During the appeal, Federal Counsel presented those tragic events for the judges to consider.
One of the Judgments took those events as a second plank for "reasonableness" of the Home Minister's decision: "Therefore I am of the view that the 1st appellant indeed have (sic) a reasonable basis for exercising his subjective satisfaction of his discretionary power to impose the impugned condition [prohibition on use of 'Allah'.]" (Justice Abdul Aziz, paragraph 40)
Note: The first plank was: "since 1986 the 1st appellant when issuing the 1986 direction prohibiting the usage of four (4) words including kalimah "Allah" in any Christian publication had already assessed the potential harm to public order and safety it would cause if the usage had not been restricted." The Judgment cites no evidence to support this plank.
The Home Minister issued his prohibition on the Catholics-only newspaper in January 2009.
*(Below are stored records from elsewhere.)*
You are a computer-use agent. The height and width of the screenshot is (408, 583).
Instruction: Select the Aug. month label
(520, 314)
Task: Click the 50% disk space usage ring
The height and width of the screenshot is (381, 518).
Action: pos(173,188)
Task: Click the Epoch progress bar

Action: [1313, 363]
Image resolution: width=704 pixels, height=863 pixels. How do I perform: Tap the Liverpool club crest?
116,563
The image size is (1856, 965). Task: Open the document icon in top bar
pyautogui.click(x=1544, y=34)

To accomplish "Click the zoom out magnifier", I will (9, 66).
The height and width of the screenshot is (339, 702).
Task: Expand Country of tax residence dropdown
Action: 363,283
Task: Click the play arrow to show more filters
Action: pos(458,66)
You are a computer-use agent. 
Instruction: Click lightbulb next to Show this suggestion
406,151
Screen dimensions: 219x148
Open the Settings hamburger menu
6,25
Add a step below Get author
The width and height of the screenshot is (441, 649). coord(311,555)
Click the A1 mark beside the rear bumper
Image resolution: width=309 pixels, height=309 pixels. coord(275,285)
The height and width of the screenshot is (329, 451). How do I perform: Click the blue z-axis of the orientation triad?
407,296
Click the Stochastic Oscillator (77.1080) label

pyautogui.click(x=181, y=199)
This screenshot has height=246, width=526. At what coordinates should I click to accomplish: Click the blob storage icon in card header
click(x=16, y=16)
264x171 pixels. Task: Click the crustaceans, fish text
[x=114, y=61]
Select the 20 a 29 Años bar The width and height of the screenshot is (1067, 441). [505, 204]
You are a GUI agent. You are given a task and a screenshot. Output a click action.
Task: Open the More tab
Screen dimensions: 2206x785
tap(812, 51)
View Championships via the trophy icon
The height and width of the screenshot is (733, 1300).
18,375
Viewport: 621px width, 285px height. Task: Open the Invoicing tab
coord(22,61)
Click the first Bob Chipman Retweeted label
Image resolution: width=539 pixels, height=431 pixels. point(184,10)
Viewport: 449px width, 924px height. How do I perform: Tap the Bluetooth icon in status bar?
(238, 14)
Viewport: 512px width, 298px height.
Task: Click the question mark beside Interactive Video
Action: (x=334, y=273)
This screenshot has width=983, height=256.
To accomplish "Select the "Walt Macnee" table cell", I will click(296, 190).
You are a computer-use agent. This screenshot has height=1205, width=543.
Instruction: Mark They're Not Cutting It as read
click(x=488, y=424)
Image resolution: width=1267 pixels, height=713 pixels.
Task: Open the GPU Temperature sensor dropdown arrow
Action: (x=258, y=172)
Considering we've even had a Home Minister who approved of cow-head wielding Muslims protesting against a Hindu temple, I'm surprised the court did not ask what facts prompted the Home Minister to issue the prohibition to a non-Muslim publication.
The Judgments don't mention any investigations, intelligence or surveys prior to January 2009. After January 2009, the only "facts" are those related to the infringements on church properties and mosques in 2010, mentioned in my first paragraph.
Here's why I'm not surprised by the absence of facts to support the 2009 prohibitions.
In 1980 Terengganu legislated a "Control and Restriction of the Propagation of Non Islamic Religions Enactment." An Umno-BN state assembly passed the enactment.
According to reports, Terengganu prohibited non-Muslims from printing 25 words (including "Allah") and 10 phrases.
Later 9 other states passed enactments with the same title: Kelantan in 1981; Malacca, Kedah, Selangor, Perak in 1988; Pahang in 1989; Johor, Negeri Sembilan in 1991; Perlis in 2002.
Other states did not adopt Terengganu's list. The reasons for inclusion/exclusion of words were vague.